Mark Webster

mark-webster-100Most business people look forward to a well-deserved break over Easter, but for Mark Webster, chief executive of iconic thoroughbred sales group Inglis, Easter is show time. The company’s biggest annual sales even takes place over the long weekend, with 500 horses up for grabs, with a few expected to exceed $1 million each.

While Inglis’  turnover has slipped slightly during the GFC – it is now around $200 million – Webster has focused on changing the way this very traditional business operates by introducing technology such as online bidding by acquiring Australia’s leading horse auction website.

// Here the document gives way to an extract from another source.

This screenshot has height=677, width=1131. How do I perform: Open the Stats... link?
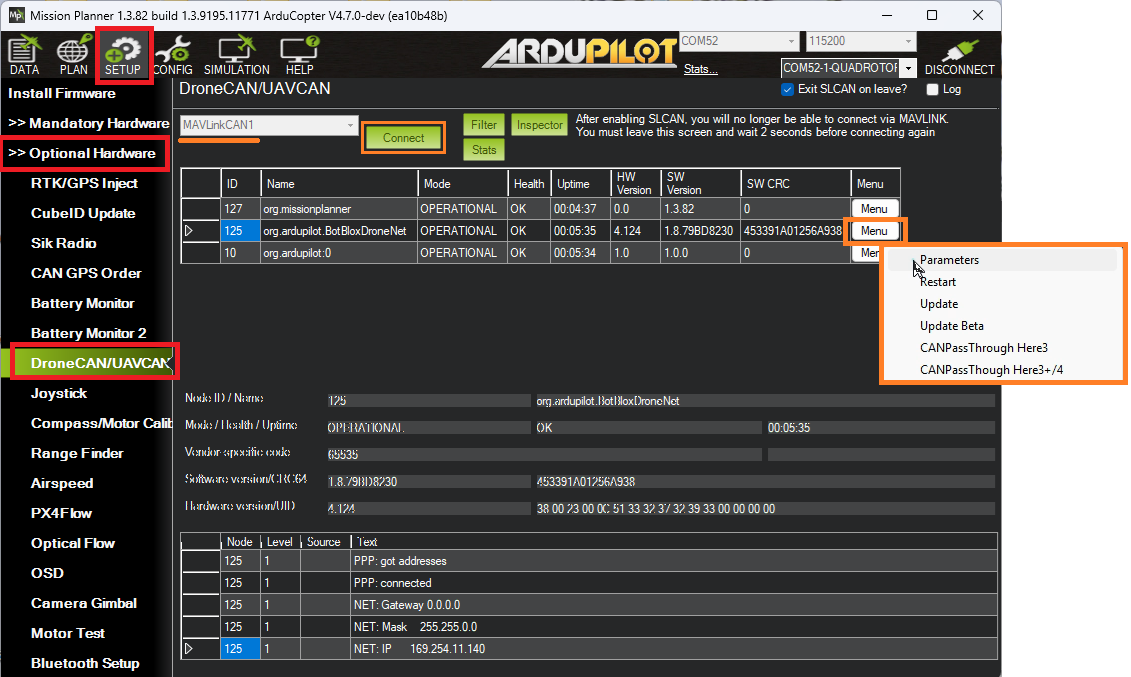(x=700, y=69)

Fortunately for Webster, he’s got experience introducing technology into traditional sectors – he was formerly head of News Interactive, the digital arm of News Limited.

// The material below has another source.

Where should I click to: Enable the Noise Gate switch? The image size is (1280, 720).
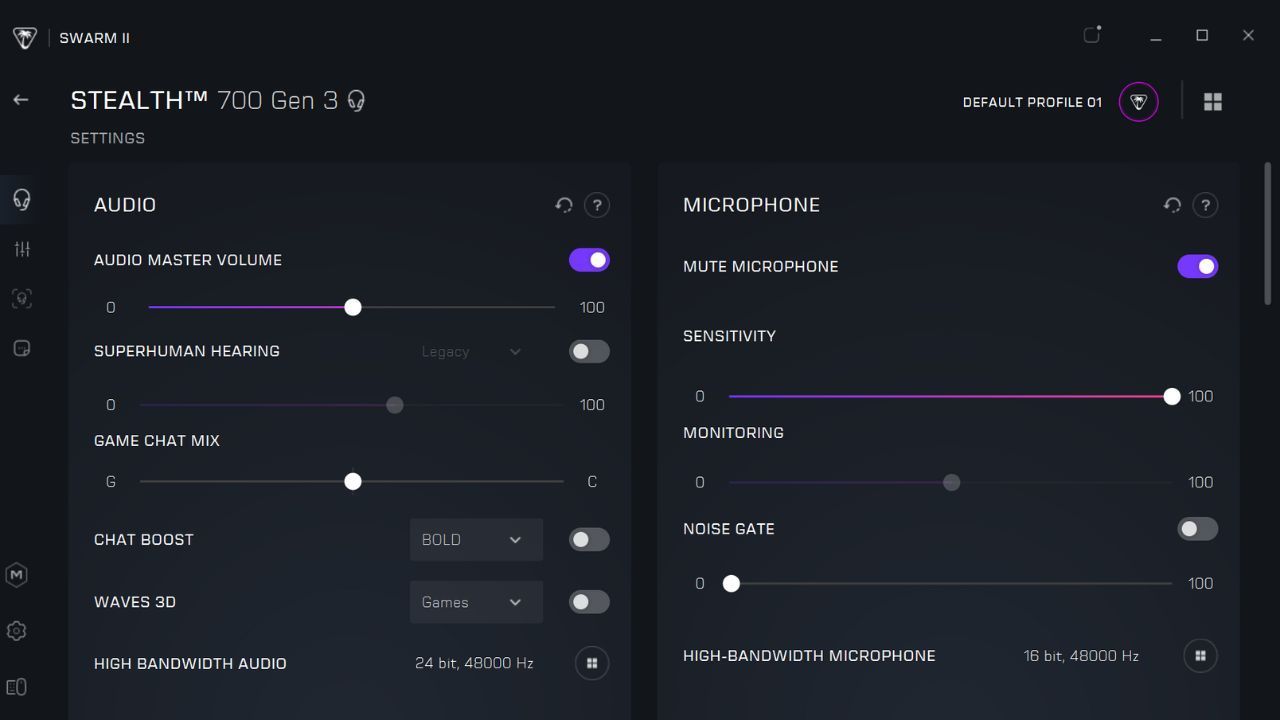point(1197,529)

Today he talks about riding out the GFC, driving change in a traditional business and why News Limited should have bought online recruitment classified giant Seek.

 

Does the Easter Bunny come to your house or pass by?

Well we always look forward to the Easter, probably not for the chocolate eggs, but we certainly look forward to the horses and the spectators and the participants all arriving here because there’s a great deal of excitement. Probably more excitement here than some kids may have on Easter Sunday morning.

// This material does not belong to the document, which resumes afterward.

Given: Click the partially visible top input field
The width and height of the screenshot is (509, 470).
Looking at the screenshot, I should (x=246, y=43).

Obviously lots of people would know the excitement of the auction process and the sales ring. Can you talk us through the process of getting a horse to the sales ring?

Well the journey for a breeder of a young thoroughbred really starts three years out from the date of the auction when they decide on where to send their broodmare, which stallion to mate them with in that year because it’s all natural conception. The mare generally carries the foal for 11 to 12 months, it’s a long gestation period and then we sell the foal at 18 months or so. It varies a little bit in terms of age so it’s about a two and a half to three year journey for t­­­­hem and along the way the Inglis staff, the bloodstock staff, spends a lot of time out on farms selecting the best 500 yearlings to be offered here at the Easter yearling sales. That’s 500 out of 18,000 that are born every year.

How do you get from 18,000 to 500?

A lot of the work actually starts here in the office and our staff will assess what we call the foal crop analysis each year to see how many mares each stallion has covered and we’ll identify the stallions that we think are going to be most popular, whatever’s in fashion at the time, and then we target those particular yearlings. So we can identify where they are, what farms they are on all over Australia and then get out and actually have a look at the yearlings in question.

So that’s getting the horses to auction. What about the other side, getting the buyers? The sales are always attended by all the major breeders and trainers, but is there a lot of work you need to do attracting overseas buyers or the right kind of buyers?

We work on recruiting buyers all year long. Clearly in the lead up to the sale or the three months leading up to the sale that’s when we do most of the work, but obviously we’re always engaging our clients and that involves one-on-one visits. So we visit our clients in Europe, in the Middle East, in Hong Kong, China, Singapore, South Africa.

I’ve got a team of staff here; one week they might be out selecting horses, yearlings to go into the Easter catalogue and then the next week they’re touring around South Africa meeting with the leading breeders, trainers and owners in that country promoting the product that they’ve just seen. So a lot of the work goes into recruiting buyers to come to the sale and we never take it for granted that they’ll just come because there’s a lot of global competition. We’d like to think that they just want to come to the Easter sale every year, but North America and Europe and even Japan are all major breeding jurisdictions and we all compete.

Are you seeing any changes in demographics around the types of overseas buyers that you’re attracting?

Certainly over the last 10 to 15 years we’re seeing a lot more Asian participation in our sales. If you go back 15 or 20 years, there’s always been some sort of racing in Asia but the quality of racing in Asia previously had been quite poor, so the quality of horses were quite poor. They were cheaper horses that were coming from the third and fourth fine breeding countries from around the world.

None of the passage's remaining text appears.